■ **Extrait à lire**:
Culture of Wednesday, 11 October 2017

Source: lavoixdukoat.com

On t’impose d’être homo pour évoluer - Lucas Essomba

Lucas Ethel Etoundi Essomba est danseur, interprète, chorégraphe Lucas Ethel Etoundi Essomba est danseur, interprète, chorégraphe

Lucas Ethel Etoundi Essomba est danseur, interprète, chorégraphe. Les férus de Bikutsi l’ont remarqué notamment dans les clips de Govinal Dzinga Essomba. Lucas Ethel Etoundi Essomba n’a plus rien à prouver dans son domaine.

Son souci majeur aujourd’hui c’est de former, sensibiliser les plus jeunes sur les pièges à éviter dans le métier, notamment les offres sexuelles indécentes.

Quand commencez-vous à vous intéresser à la danser ?

J’ai commencé à danser dans le ventre de ma mère (rire). C’est à l’âge de 9-10 ans que j’ai réellement débuté. A 14 ans, j’ai commencé à toucher à la famille de la danse. J’étais déjà formé à la danse traditionnelle par mon grand frère, -cousin- Manda Gérôme qui a été formé chez Ayissi Le Duc. Ensuite il est revenu au quartier créer son propre groupe et c’est à 14 ans qu’il me récupère pour me former.

■ **Lignes**:
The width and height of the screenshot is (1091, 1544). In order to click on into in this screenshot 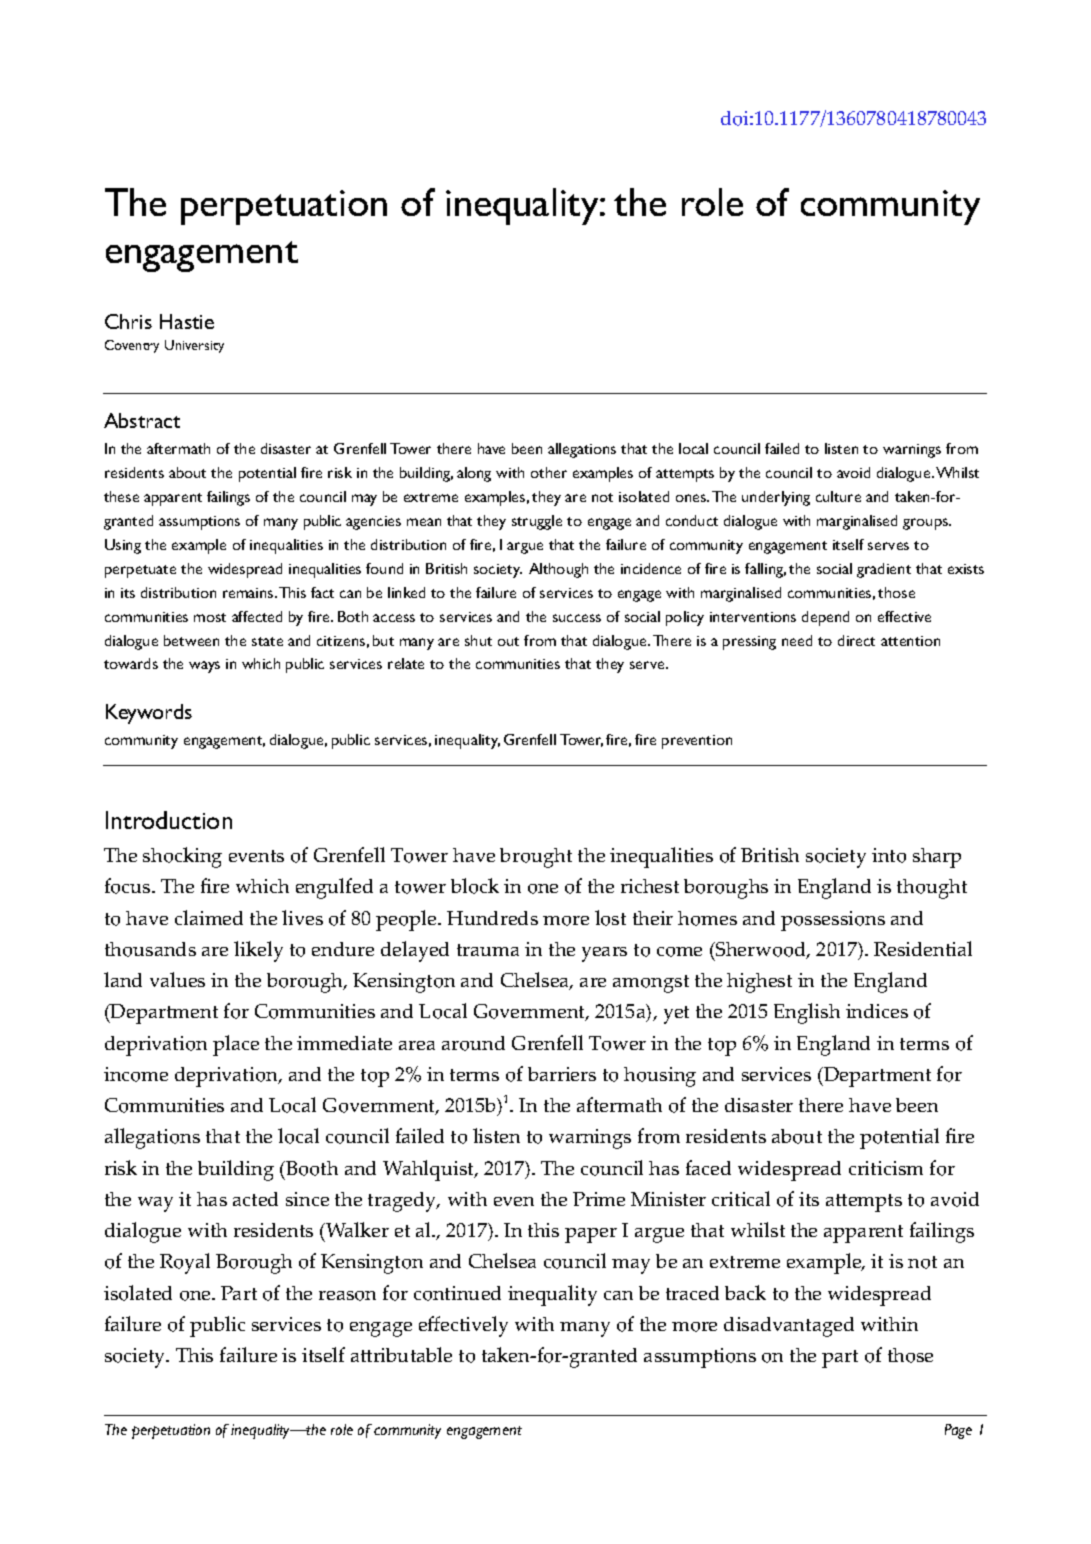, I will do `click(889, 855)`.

* * *

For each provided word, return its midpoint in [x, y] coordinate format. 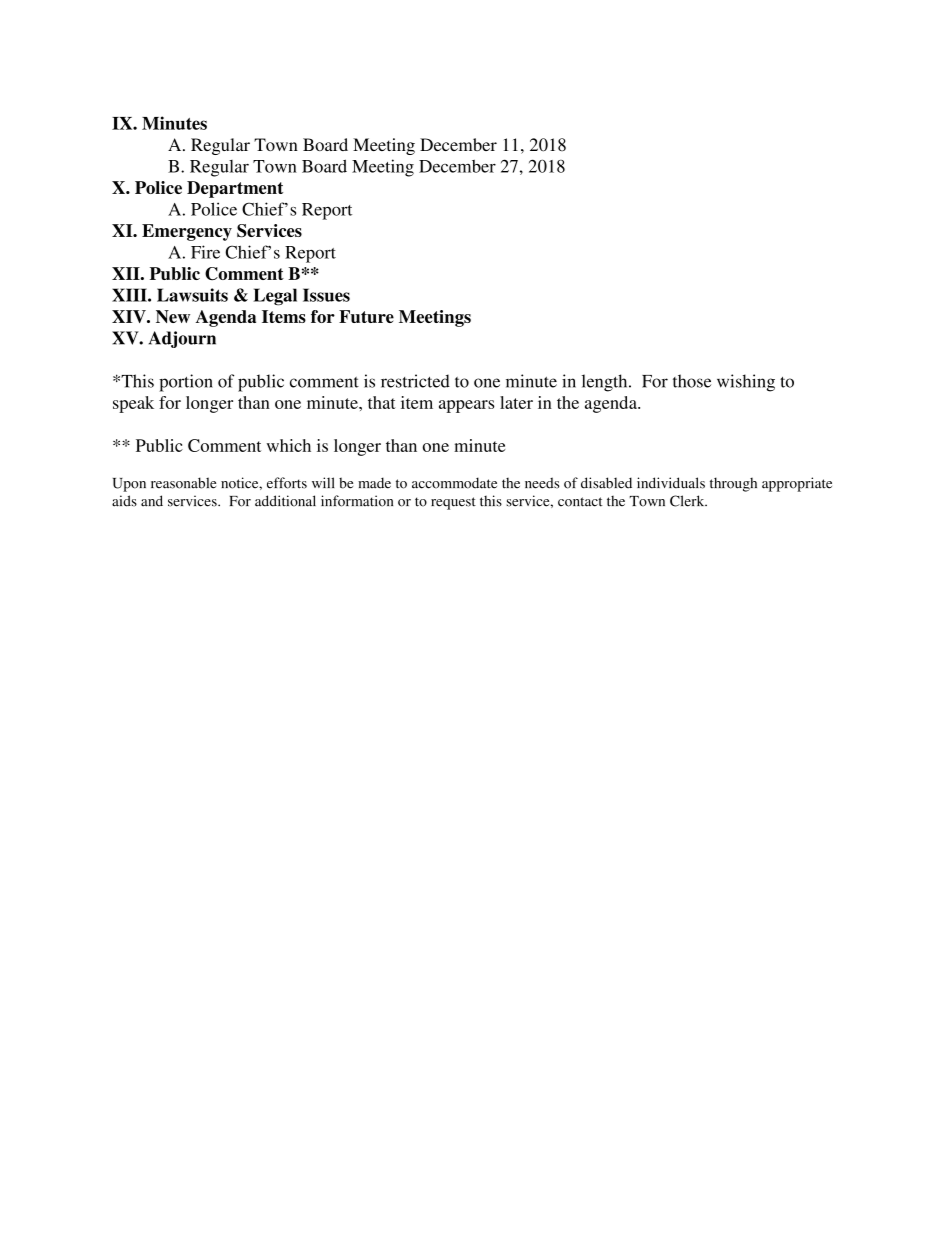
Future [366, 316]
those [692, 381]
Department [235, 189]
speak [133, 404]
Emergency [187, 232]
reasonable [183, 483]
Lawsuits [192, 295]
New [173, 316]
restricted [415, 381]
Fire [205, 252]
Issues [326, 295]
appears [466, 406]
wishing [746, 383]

* * *

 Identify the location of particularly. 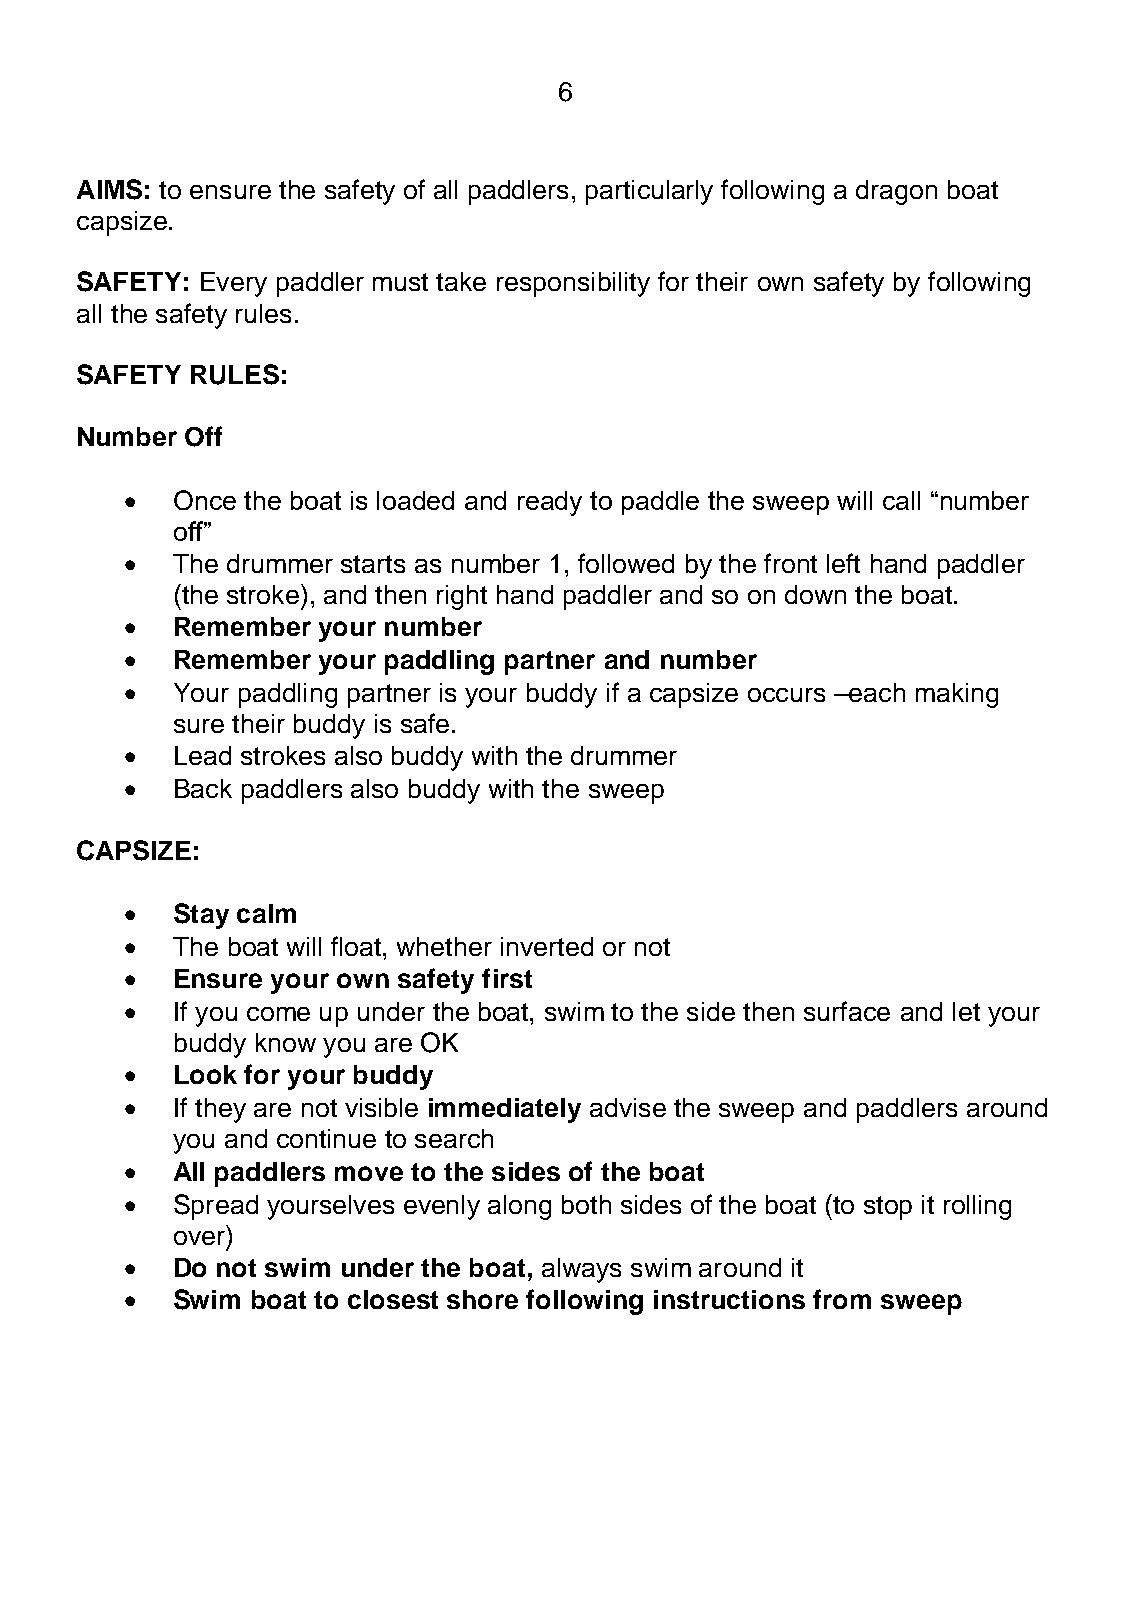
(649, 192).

■ **Actions à mener**:
A. Dans l'entretien avec Lucas Essomba, qui a formé Manda Gérôme ?
B. Poursuivez l'entretien avec Lucas Essomba après sa dernière phrase.
Les enregistrements n'ont aucun rôle ici.

■ **Réponses par consigne**:
A. Ayissi Le Duc.

B.
En 2000, juste près la mort de ma mère en 1999, je laisse la danse pendant un an. En 2001, j’intègre la Compagnie Phoenix pour faire la danse contemporaine, la compagnie camerounaise d’Elise Mballa. En accompagnant Phoenix j’ai fait quatre ans de danse contemporaine. Après je suis allé à Durban en Afrique du Sud pour une formation de danse africaine, le Zulu. J’y ai fait six mois et quand je suis revenu j’ai créé ma propre compagnie, Association culturelle Tig’Aken. Ça veut dire souvenir et sagesse. Avec tout ce que j’ai appris, tous ces souvenirs et ma sagesse que Dieu m’a donnée, j’en fais un mélange pour transmettre aux plus jeunes.

Quelle danse traditionnelle pratiquiez-vous avant d’embrasser la danse contemporaine ?

Le Bikutsi, le Benskin, les danses du Sud, du Nord, de l’Ouest, bref toutes les danses du Cameroun. J’ai oublié de vous dire. Quand j’ai eu mes 17 ans, j’ai commencé à me rendre dans des villages, à chercher et à apprendre leurs traditions et à payer pour qu’on m’enseigne x et y pas de danse. Je suis Béti mais j’ai voulu épouser toutes les autres tribus.

Etoundi Essomba a dansé avec de grands chanteurs…

J’ai beaucoup plus dansé avec Govinal Ndzinga Essomba, Abanda Man Ekang qui joue avec des percussions… Mais en tant que chorégraphe, c’est moi qui ai réalisé toute la chorégraphie de l’album «Le Crayon de Dieu» de Coco Argentée. J’ai dansé avec Manuel Wandji dans ses spectacles. J’ai accompagné Meiway à deux reprises dans les spectacles au Hilton. J’étais trop fan de lui.



Comment votre amour pour la danse a été accueilli par vos parents ?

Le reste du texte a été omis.